== Source records ==
++++++

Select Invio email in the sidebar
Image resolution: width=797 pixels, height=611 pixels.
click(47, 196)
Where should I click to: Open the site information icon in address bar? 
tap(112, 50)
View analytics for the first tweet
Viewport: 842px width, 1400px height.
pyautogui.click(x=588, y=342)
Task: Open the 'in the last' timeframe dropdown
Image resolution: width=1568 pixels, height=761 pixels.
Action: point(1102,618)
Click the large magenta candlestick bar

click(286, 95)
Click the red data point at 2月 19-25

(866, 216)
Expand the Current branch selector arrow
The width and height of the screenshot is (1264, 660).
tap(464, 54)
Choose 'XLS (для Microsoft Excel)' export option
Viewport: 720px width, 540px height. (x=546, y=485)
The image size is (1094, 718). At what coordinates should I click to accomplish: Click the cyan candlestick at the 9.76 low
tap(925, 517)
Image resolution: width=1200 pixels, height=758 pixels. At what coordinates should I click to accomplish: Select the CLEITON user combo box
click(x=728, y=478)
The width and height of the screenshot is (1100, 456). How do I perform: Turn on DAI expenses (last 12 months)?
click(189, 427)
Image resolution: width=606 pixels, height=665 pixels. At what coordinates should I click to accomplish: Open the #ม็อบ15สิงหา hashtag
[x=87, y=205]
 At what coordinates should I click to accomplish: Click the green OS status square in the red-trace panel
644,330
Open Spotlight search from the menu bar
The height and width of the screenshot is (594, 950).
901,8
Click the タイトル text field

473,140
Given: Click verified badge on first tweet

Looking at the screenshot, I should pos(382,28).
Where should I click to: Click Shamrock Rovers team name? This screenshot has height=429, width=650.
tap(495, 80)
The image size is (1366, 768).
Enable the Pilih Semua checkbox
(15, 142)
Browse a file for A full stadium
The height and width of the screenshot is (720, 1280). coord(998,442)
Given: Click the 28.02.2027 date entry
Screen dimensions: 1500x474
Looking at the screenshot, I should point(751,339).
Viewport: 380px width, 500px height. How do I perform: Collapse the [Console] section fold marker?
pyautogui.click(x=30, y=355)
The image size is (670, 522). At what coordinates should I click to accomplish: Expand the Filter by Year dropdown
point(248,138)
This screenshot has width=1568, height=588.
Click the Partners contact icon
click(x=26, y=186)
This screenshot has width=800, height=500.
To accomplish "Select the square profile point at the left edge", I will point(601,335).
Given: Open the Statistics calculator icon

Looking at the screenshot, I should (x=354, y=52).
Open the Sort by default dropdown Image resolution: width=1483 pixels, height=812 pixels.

++++++

== Directions ==
All of the data above should be reproduced exactly.

== Answer space ==
Select Invio email in the sidebar
Image resolution: width=797 pixels, height=611 pixels.
click(47, 196)
Where should I click to: Open the site information icon in address bar? 
tap(112, 50)
View analytics for the first tweet
Viewport: 842px width, 1400px height.
pyautogui.click(x=588, y=342)
Task: Open the 'in the last' timeframe dropdown
Image resolution: width=1568 pixels, height=761 pixels.
Action: point(1102,618)
Click the large magenta candlestick bar

click(286, 95)
Click the red data point at 2月 19-25

(866, 216)
Expand the Current branch selector arrow
The width and height of the screenshot is (1264, 660).
tap(464, 54)
Choose 'XLS (для Microsoft Excel)' export option
Viewport: 720px width, 540px height. (x=546, y=485)
The image size is (1094, 718). At what coordinates should I click to accomplish: Click the cyan candlestick at the 9.76 low
tap(925, 517)
Image resolution: width=1200 pixels, height=758 pixels. At what coordinates should I click to accomplish: Select the CLEITON user combo box
click(x=728, y=478)
The width and height of the screenshot is (1100, 456). How do I perform: Turn on DAI expenses (last 12 months)?
click(189, 427)
Image resolution: width=606 pixels, height=665 pixels. At what coordinates should I click to accomplish: Open the #ม็อบ15สิงหา hashtag
[x=87, y=205]
 At what coordinates should I click to accomplish: Click the green OS status square in the red-trace panel
644,330
Open Spotlight search from the menu bar
The height and width of the screenshot is (594, 950).
901,8
Click the タイトル text field

473,140
Given: Click verified badge on first tweet

Looking at the screenshot, I should pos(382,28).
Where should I click to: Click Shamrock Rovers team name? This screenshot has height=429, width=650.
tap(495, 80)
The image size is (1366, 768).
Enable the Pilih Semua checkbox
(15, 142)
Browse a file for A full stadium
The height and width of the screenshot is (720, 1280). coord(998,442)
Given: Click the 28.02.2027 date entry
Screen dimensions: 1500x474
Looking at the screenshot, I should point(751,339).
Viewport: 380px width, 500px height. How do I perform: Collapse the [Console] section fold marker?
pyautogui.click(x=30, y=355)
The image size is (670, 522). At what coordinates should I click to accomplish: Expand the Filter by Year dropdown
point(248,138)
This screenshot has width=1568, height=588.
Click the Partners contact icon
click(x=26, y=186)
This screenshot has width=800, height=500.
To accomplish "Select the square profile point at the left edge", I will point(601,335).
Given: Open the Statistics calculator icon

Looking at the screenshot, I should (x=354, y=52).
Open the Sort by default dropdown Image resolution: width=1483 pixels, height=812 pixels.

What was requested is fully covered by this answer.